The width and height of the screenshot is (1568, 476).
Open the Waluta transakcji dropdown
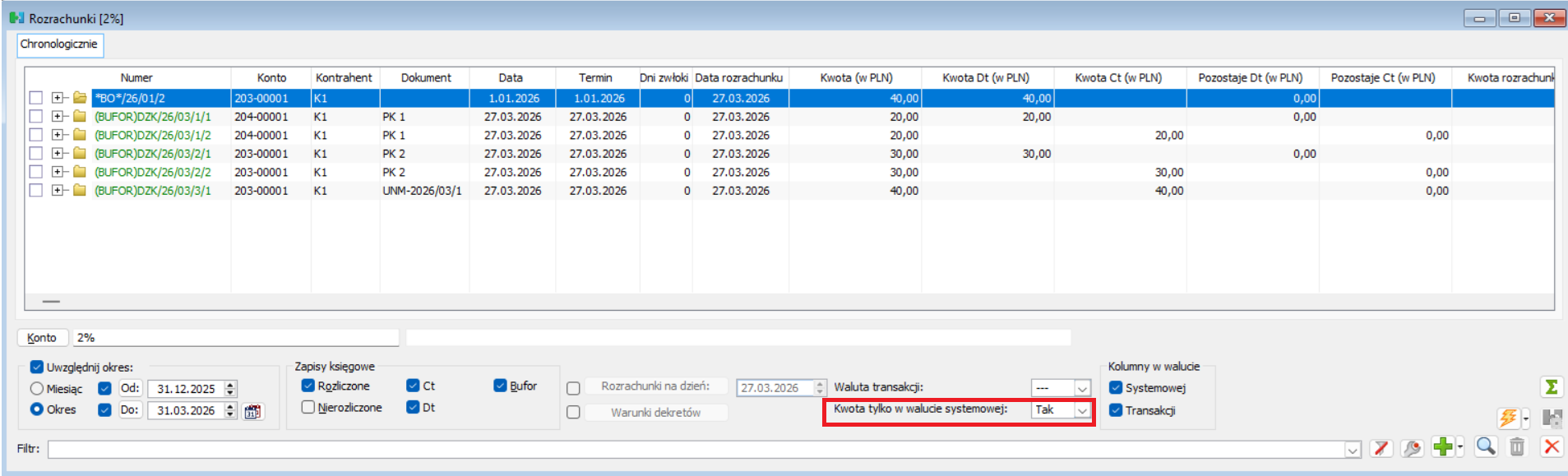[x=1082, y=388]
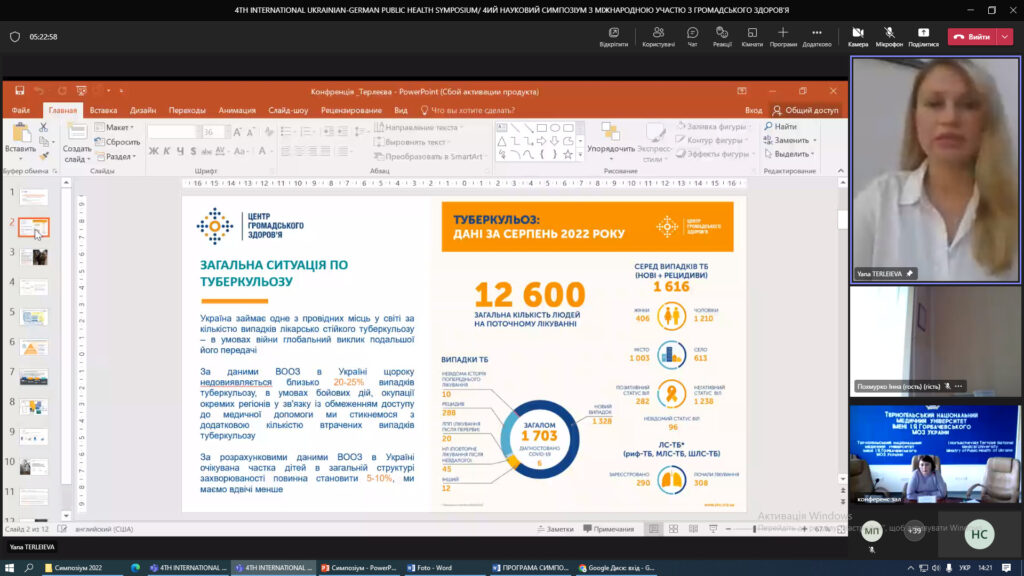This screenshot has height=576, width=1024.
Task: Switch to the Анимация ribbon tab
Action: point(237,110)
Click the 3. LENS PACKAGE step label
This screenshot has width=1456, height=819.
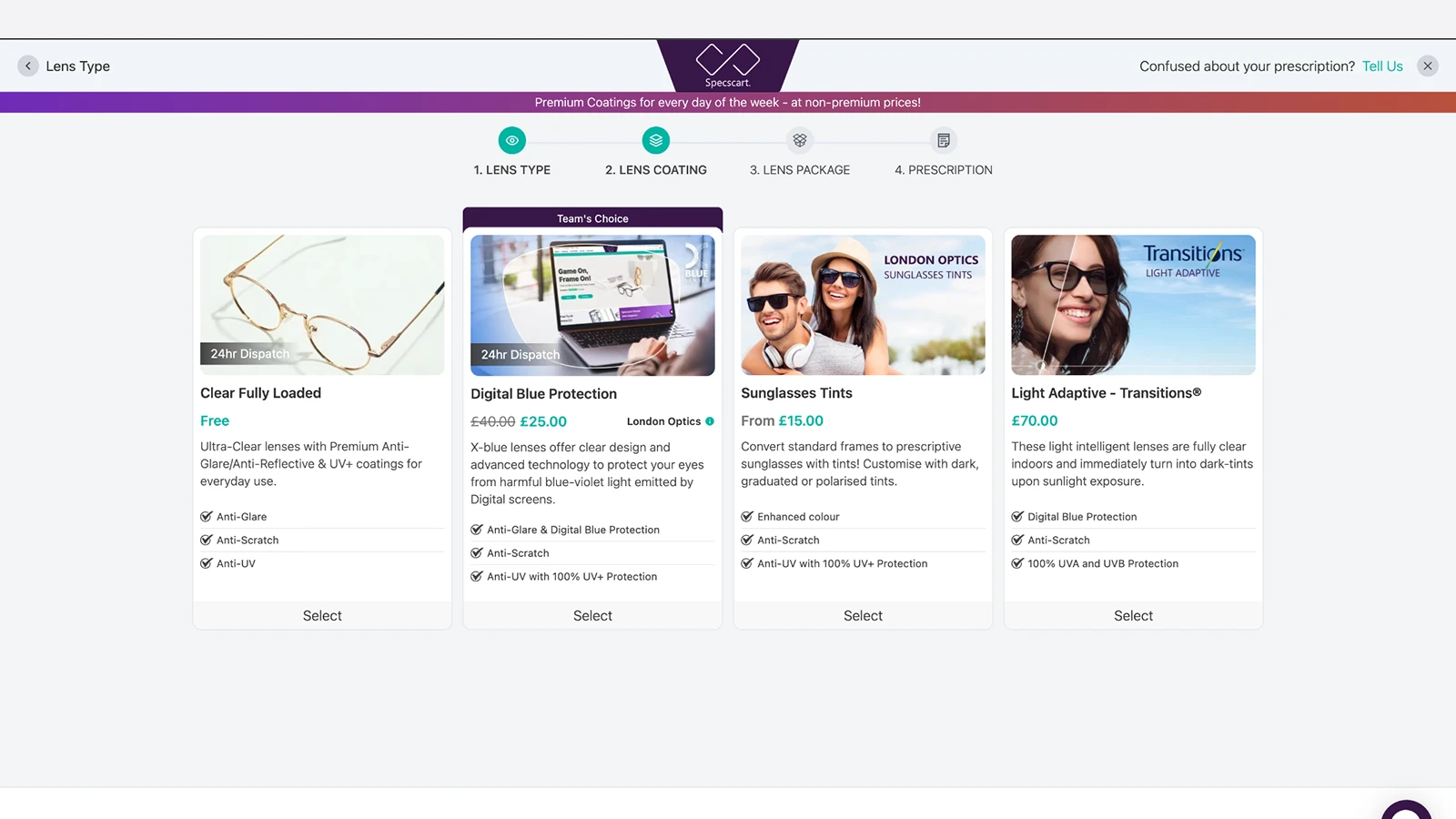pyautogui.click(x=799, y=170)
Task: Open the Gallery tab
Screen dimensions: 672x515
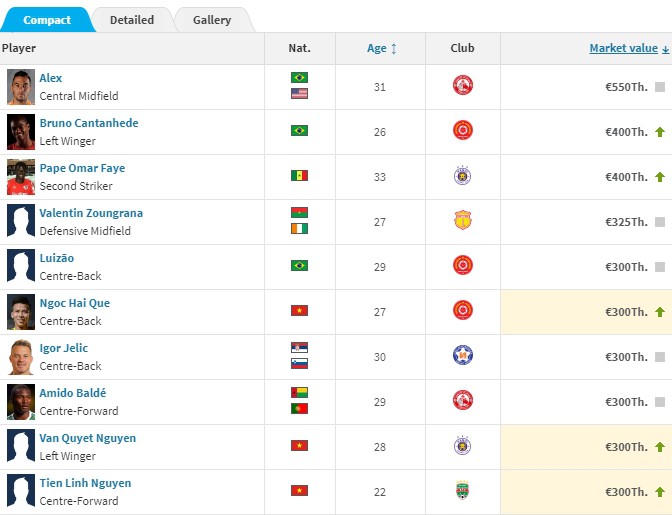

Action item:
Exclude all pictures and return precisely the lines from the one containing "Open the Waluta transakcji dropdown" through the closing line of the data.

Expected output:
Open the Waluta transakcji dropdown
[x=1082, y=388]
This screenshot has height=576, width=1024.
Task: Switch to the Анимация ribbon tab
Action: point(237,110)
Click the 3. LENS PACKAGE step label
This screenshot has width=1456, height=819.
pyautogui.click(x=799, y=170)
Task: Open the Gallery tab
Screen dimensions: 672x515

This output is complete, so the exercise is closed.